6.2 Discretion of Committee to Reduce Award. The Committee shall have the authority, in its sole discretion, to reduce (but not increase) the amount of any Annual Incentive Bonus. The Committee may establish factors that it will take into account in determining whether to exercise its discretion pursuant to this Section and may inform each Participant of such factors; provided, however, the Committee may further reduce an Annual Incentive Bonus at any time before payment on the basis of such additional factors as it deems relevant.

6.3 Required Employment.

(a) Except as provided in Subsection (b), a Participant must be an employee of the Company on the last day of a Performance Year to receive payment of an Annual Incentive Bonus for such Performance Year.

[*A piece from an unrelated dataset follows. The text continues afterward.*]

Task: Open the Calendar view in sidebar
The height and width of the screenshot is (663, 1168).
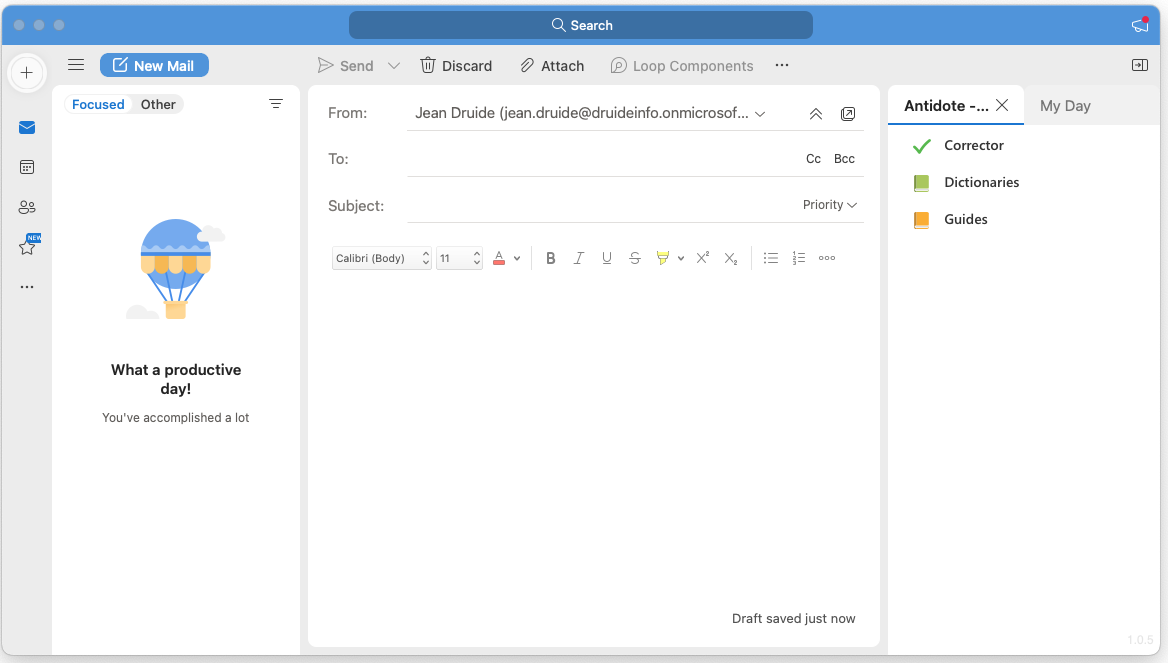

(b) A Participant who (i) is treated as an Executive Officer on the last day of a Performance Year pursuant to Section 5.2 and (ii) who has taken Retirement or died during the Performance Year or who became Disabled during the Performance Year and remained Disabled through the end of such Performance Year will be considered to satisfy the requirements of Subsection (a), provided that he did not take Retirement in lieu of termination of employment because of an immediately terminable offense.

Section 7. Payment of Annual Incentive Bonus

7.1 Timing of Payment. Payment of the Annual Incentive Bonus for a Performance Year, including payments made with respect to a Retired, Disabled, or deceased Participant, shall be made after the end of the Performance Year and not later than March 15 of the year following the Performance Year.

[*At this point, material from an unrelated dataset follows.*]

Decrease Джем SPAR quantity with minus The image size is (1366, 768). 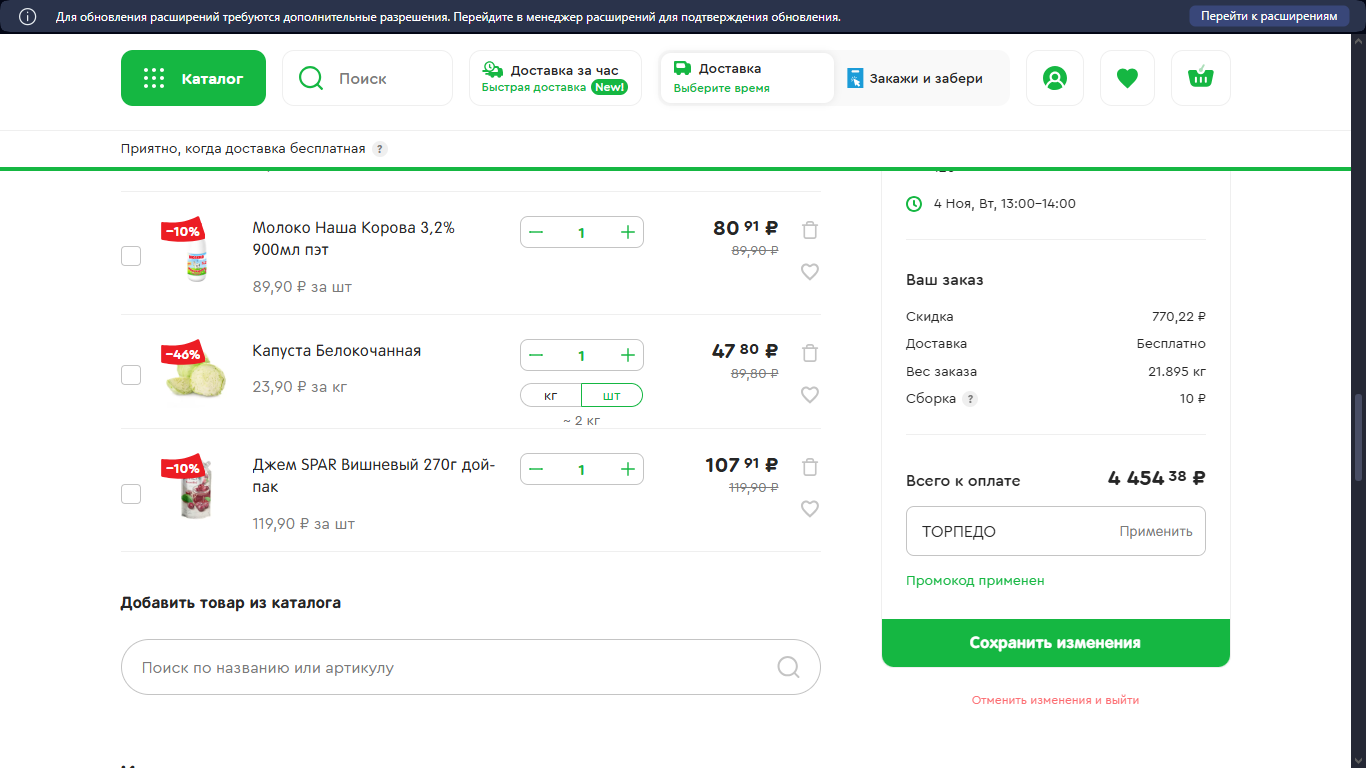pyautogui.click(x=536, y=469)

7.2 Terminated Employee. Except as provided in Section 6.3(b), if a Participant’s employment with the Company ends for any reason prior to the last day of the Performance Year, he will not receive an Annual Incentive Bonus for such Performance Year.

7.3 Deceased Participant. If a Participant dies before payment is made pursuant to Section 7.1, payment of any amount that would otherwise be paid to the Participant shall be made to his personal representative or beneficiary, as determined by the Committee.

Section 8. Miscellaneous

8.1 No Vested Right. No Participant or beneficiary of a Participant will have a vested right to an Annual Incentive Bonus until payment is made to him under Section 7.1.

8.2 No Employment Rights. No provision of the Plan or any action taken by the Company, the Board, or the Committee will give any person any right to be retained in the employ of the Company. The right and power of the Company to dismiss or discharge any Participant for any reason or no reason, with or without notice, is specifically reserved.

8.3 No Adjustments. After the certifications described in Section 4.2 for a Performance Year, no adjustments will be made to reflect any subsequent change in accounting, the effect of federal, state, or municipal taxes later assessed or determined, or otherwise.

8.4 Company’s Right of Recovery. Notwithstanding any other provision of the Plan, including Section 8.3, all payments pursuant to the Plan are subject to the Company’s Executive Compensation Recovery Policy, as in effect from time to time. In addition, nothing herein shall limit the Company’s power to take such action as it deems necessary to remedy any misconduct, prevent its recurrence and, if appropriate, based on all relevant facts and circumstances, punish the wrongdoer in a manner that it deems appropriate.

8.5 Other Representations. Nothing contained in this Plan, and no action taken pursuant to its provisions, will create or be construed to create a trust of any kind, or a fiduciary relationship between the Company and any employee, participant, beneficiary, legal representative, or any other person. Although Participants generally have no right to

 

62


any payment from this Plan, to the extent that any Participant acquires a right to receive payments from the Company under the Plan, such right will be no greater than the right of an unsecured general creditor of the Company. All payments to be made hereunder will be paid from the general funds of the Company and no special or separate fund will be established, and no segregation of assets will be made, to assure payment of such amount.

8.6 Tax Withholding. The Company will make such provisions and take such steps as it may deem necessary or appropriate for the withholding of all federal, state, local, and other taxes required by law to be withheld with respect to Annual Incentive Bonus payments under the Plan, including, but not limited to, deducting the amount required to be withheld from the amount of cash otherwise payable under the Plan, or from salary or any other amount then or thereafter payable to an employee, Participant, beneficiary, or legal representative.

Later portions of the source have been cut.